• [WORK INSTRUCTIONS]: Retype each of the following records line for line, with no changes.

• [DATA PROVIDED]:
:::::

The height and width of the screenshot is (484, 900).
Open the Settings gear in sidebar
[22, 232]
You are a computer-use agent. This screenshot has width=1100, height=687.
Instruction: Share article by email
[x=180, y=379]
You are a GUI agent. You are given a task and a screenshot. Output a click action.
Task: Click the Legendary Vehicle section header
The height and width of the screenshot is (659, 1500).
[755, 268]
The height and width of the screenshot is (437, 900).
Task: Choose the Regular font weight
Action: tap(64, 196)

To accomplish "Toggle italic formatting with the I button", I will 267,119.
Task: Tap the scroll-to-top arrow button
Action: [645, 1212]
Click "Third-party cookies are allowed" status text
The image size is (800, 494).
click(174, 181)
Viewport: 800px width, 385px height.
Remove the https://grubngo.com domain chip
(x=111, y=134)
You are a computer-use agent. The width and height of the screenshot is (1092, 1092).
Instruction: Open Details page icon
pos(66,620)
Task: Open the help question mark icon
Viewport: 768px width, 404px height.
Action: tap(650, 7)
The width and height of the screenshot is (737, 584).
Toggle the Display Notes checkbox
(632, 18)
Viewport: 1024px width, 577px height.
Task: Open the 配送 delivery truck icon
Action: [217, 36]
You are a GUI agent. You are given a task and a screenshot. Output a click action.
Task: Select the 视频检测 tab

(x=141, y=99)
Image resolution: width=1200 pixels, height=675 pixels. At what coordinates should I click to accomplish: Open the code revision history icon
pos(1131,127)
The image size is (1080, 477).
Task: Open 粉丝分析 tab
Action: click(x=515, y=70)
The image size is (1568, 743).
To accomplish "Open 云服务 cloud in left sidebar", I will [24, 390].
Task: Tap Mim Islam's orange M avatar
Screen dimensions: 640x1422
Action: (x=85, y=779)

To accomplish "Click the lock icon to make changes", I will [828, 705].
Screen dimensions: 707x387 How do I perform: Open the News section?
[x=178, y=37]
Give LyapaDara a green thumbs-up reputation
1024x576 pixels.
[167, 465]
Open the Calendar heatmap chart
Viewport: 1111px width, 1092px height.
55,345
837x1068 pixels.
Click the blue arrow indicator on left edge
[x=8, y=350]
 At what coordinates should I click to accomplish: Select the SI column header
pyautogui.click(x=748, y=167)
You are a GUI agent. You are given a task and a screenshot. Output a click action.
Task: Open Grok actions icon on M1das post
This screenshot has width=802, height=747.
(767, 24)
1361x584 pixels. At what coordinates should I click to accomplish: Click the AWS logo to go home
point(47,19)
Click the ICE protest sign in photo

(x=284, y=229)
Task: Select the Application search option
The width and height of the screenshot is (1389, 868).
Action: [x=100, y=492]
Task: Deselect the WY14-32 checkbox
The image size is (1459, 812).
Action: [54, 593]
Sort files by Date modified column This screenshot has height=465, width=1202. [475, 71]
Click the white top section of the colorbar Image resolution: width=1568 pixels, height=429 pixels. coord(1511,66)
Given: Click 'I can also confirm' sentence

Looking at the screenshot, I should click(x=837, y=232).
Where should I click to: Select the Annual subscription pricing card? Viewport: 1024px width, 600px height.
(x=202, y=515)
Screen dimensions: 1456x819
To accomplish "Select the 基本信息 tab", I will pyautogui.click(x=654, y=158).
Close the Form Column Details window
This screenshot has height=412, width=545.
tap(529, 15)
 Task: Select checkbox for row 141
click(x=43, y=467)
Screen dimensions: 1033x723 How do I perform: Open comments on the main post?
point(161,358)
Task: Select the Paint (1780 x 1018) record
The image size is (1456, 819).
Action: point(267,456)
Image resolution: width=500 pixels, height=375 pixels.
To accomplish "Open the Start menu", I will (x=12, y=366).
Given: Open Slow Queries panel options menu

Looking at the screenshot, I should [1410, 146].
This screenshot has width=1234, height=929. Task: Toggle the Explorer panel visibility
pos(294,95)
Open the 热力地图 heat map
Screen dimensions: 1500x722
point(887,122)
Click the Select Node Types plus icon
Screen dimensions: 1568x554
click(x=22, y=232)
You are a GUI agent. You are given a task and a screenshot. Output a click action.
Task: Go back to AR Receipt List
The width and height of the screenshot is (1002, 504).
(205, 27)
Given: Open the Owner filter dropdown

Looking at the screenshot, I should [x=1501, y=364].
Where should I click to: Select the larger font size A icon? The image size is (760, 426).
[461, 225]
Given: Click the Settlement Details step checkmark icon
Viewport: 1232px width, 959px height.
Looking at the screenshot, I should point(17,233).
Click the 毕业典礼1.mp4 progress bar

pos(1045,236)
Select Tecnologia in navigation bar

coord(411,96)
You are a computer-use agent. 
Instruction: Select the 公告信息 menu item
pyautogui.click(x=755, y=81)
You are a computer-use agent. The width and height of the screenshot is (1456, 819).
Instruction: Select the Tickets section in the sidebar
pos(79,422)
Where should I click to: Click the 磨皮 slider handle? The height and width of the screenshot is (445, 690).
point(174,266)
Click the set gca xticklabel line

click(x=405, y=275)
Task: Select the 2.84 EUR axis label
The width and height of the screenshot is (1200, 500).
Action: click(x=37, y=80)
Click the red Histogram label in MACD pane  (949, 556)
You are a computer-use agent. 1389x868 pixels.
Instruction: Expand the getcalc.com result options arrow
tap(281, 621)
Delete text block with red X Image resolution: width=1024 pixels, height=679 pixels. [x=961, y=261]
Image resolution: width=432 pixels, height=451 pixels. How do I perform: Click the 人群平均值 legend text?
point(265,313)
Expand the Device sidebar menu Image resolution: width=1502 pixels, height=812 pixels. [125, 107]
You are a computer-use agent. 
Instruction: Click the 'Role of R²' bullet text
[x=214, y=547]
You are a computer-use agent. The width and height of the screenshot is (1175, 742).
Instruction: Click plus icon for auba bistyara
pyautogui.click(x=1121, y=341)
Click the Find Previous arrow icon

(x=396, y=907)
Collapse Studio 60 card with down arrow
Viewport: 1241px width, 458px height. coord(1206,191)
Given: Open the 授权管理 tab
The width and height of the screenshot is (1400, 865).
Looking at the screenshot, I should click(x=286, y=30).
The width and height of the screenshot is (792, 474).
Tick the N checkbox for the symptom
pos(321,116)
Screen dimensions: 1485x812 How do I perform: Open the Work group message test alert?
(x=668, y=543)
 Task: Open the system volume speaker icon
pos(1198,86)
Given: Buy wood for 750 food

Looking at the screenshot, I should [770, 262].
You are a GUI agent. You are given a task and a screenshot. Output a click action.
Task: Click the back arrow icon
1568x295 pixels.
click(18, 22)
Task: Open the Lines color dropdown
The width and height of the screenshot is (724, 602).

:::::

• [THE RESULT]:
The height and width of the screenshot is (484, 900).
Open the Settings gear in sidebar
[22, 232]
You are a computer-use agent. This screenshot has width=1100, height=687.
Instruction: Share article by email
[x=180, y=379]
You are a GUI agent. You are given a task and a screenshot. Output a click action.
Task: Click the Legendary Vehicle section header
The height and width of the screenshot is (659, 1500).
[755, 268]
The height and width of the screenshot is (437, 900).
Task: Choose the Regular font weight
Action: tap(64, 196)

To accomplish "Toggle italic formatting with the I button", I will 267,119.
Task: Tap the scroll-to-top arrow button
Action: [645, 1212]
Click "Third-party cookies are allowed" status text
The image size is (800, 494).
click(174, 181)
Viewport: 800px width, 385px height.
Remove the https://grubngo.com domain chip
(x=111, y=134)
You are a computer-use agent. The width and height of the screenshot is (1092, 1092).
Instruction: Open Details page icon
pos(66,620)
Task: Open the help question mark icon
Viewport: 768px width, 404px height.
Action: tap(650, 7)
The width and height of the screenshot is (737, 584).
Toggle the Display Notes checkbox
(632, 18)
Viewport: 1024px width, 577px height.
Task: Open the 配送 delivery truck icon
Action: [217, 36]
You are a GUI agent. You are given a task and a screenshot. Output a click action.
Task: Select the 视频检测 tab

(x=141, y=99)
Image resolution: width=1200 pixels, height=675 pixels. At what coordinates should I click to accomplish: Open the code revision history icon
pos(1131,127)
The image size is (1080, 477).
Task: Open 粉丝分析 tab
Action: click(x=515, y=70)
The image size is (1568, 743).
To accomplish "Open 云服务 cloud in left sidebar", I will [24, 390].
Task: Tap Mim Islam's orange M avatar
Screen dimensions: 640x1422
Action: (x=85, y=779)

To accomplish "Click the lock icon to make changes", I will [828, 705].
Screen dimensions: 707x387 How do I perform: Open the News section?
[x=178, y=37]
Give LyapaDara a green thumbs-up reputation
1024x576 pixels.
[167, 465]
Open the Calendar heatmap chart
Viewport: 1111px width, 1092px height.
55,345
837x1068 pixels.
Click the blue arrow indicator on left edge
[x=8, y=350]
 At what coordinates should I click to accomplish: Select the SI column header
pyautogui.click(x=748, y=167)
You are a GUI agent. You are given a task and a screenshot. Output a click action.
Task: Open Grok actions icon on M1das post
This screenshot has width=802, height=747.
(767, 24)
1361x584 pixels. At what coordinates should I click to accomplish: Click the AWS logo to go home
point(47,19)
Click the ICE protest sign in photo

(x=284, y=229)
Task: Select the Application search option
The width and height of the screenshot is (1389, 868).
Action: [x=100, y=492]
Task: Deselect the WY14-32 checkbox
The image size is (1459, 812).
Action: [54, 593]
Sort files by Date modified column This screenshot has height=465, width=1202. [475, 71]
Click the white top section of the colorbar Image resolution: width=1568 pixels, height=429 pixels. coord(1511,66)
Given: Click 'I can also confirm' sentence

Looking at the screenshot, I should click(x=837, y=232).
Where should I click to: Select the Annual subscription pricing card? Viewport: 1024px width, 600px height.
(x=202, y=515)
Screen dimensions: 1456x819
To accomplish "Select the 基本信息 tab", I will pyautogui.click(x=654, y=158).
Close the Form Column Details window
This screenshot has height=412, width=545.
tap(529, 15)
 Task: Select checkbox for row 141
click(x=43, y=467)
Screen dimensions: 1033x723 How do I perform: Open comments on the main post?
point(161,358)
Task: Select the Paint (1780 x 1018) record
The image size is (1456, 819).
Action: point(267,456)
Image resolution: width=500 pixels, height=375 pixels.
To accomplish "Open the Start menu", I will (x=12, y=366).
Given: Open Slow Queries panel options menu

Looking at the screenshot, I should [1410, 146].
This screenshot has width=1234, height=929. Task: Toggle the Explorer panel visibility
pos(294,95)
Open the 热力地图 heat map
Screen dimensions: 1500x722
point(887,122)
Click the Select Node Types plus icon
Screen dimensions: 1568x554
click(x=22, y=232)
You are a GUI agent. You are given a task and a screenshot. Output a click action.
Task: Go back to AR Receipt List
The width and height of the screenshot is (1002, 504).
(205, 27)
Given: Open the Owner filter dropdown

Looking at the screenshot, I should [x=1501, y=364].
Where should I click to: Select the larger font size A icon? The image size is (760, 426).
[461, 225]
Given: Click the Settlement Details step checkmark icon
Viewport: 1232px width, 959px height.
Looking at the screenshot, I should point(17,233).
Click the 毕业典礼1.mp4 progress bar

pos(1045,236)
Select Tecnologia in navigation bar

coord(411,96)
You are a computer-use agent. 
Instruction: Select the 公告信息 menu item
pyautogui.click(x=755, y=81)
You are a computer-use agent. The width and height of the screenshot is (1456, 819).
Instruction: Select the Tickets section in the sidebar
pos(79,422)
Where should I click to: Click the 磨皮 slider handle? The height and width of the screenshot is (445, 690).
point(174,266)
Click the set gca xticklabel line

click(x=405, y=275)
Task: Select the 2.84 EUR axis label
The width and height of the screenshot is (1200, 500).
Action: click(x=37, y=80)
Click the red Histogram label in MACD pane  (949, 556)
You are a computer-use agent. 1389x868 pixels.
Instruction: Expand the getcalc.com result options arrow
tap(281, 621)
Delete text block with red X Image resolution: width=1024 pixels, height=679 pixels. [x=961, y=261]
Image resolution: width=432 pixels, height=451 pixels. How do I perform: Click the 人群平均值 legend text?
point(265,313)
Expand the Device sidebar menu Image resolution: width=1502 pixels, height=812 pixels. [125, 107]
You are a computer-use agent. 
Instruction: Click the 'Role of R²' bullet text
[x=214, y=547]
You are a computer-use agent. The width and height of the screenshot is (1175, 742).
Instruction: Click plus icon for auba bistyara
pyautogui.click(x=1121, y=341)
Click the Find Previous arrow icon

(x=396, y=907)
Collapse Studio 60 card with down arrow
Viewport: 1241px width, 458px height. coord(1206,191)
Given: Open the 授权管理 tab
The width and height of the screenshot is (1400, 865).
Looking at the screenshot, I should click(x=286, y=30).
The width and height of the screenshot is (792, 474).
Tick the N checkbox for the symptom
pos(321,116)
Screen dimensions: 1485x812 How do I perform: Open the Work group message test alert?
(x=668, y=543)
 Task: Open the system volume speaker icon
pos(1198,86)
Given: Buy wood for 750 food

Looking at the screenshot, I should [770, 262].
You are a GUI agent. You are given a task and a screenshot. Output a click action.
Task: Click the back arrow icon
1568x295 pixels.
click(18, 22)
Task: Open the Lines color dropdown
The width and height of the screenshot is (724, 602).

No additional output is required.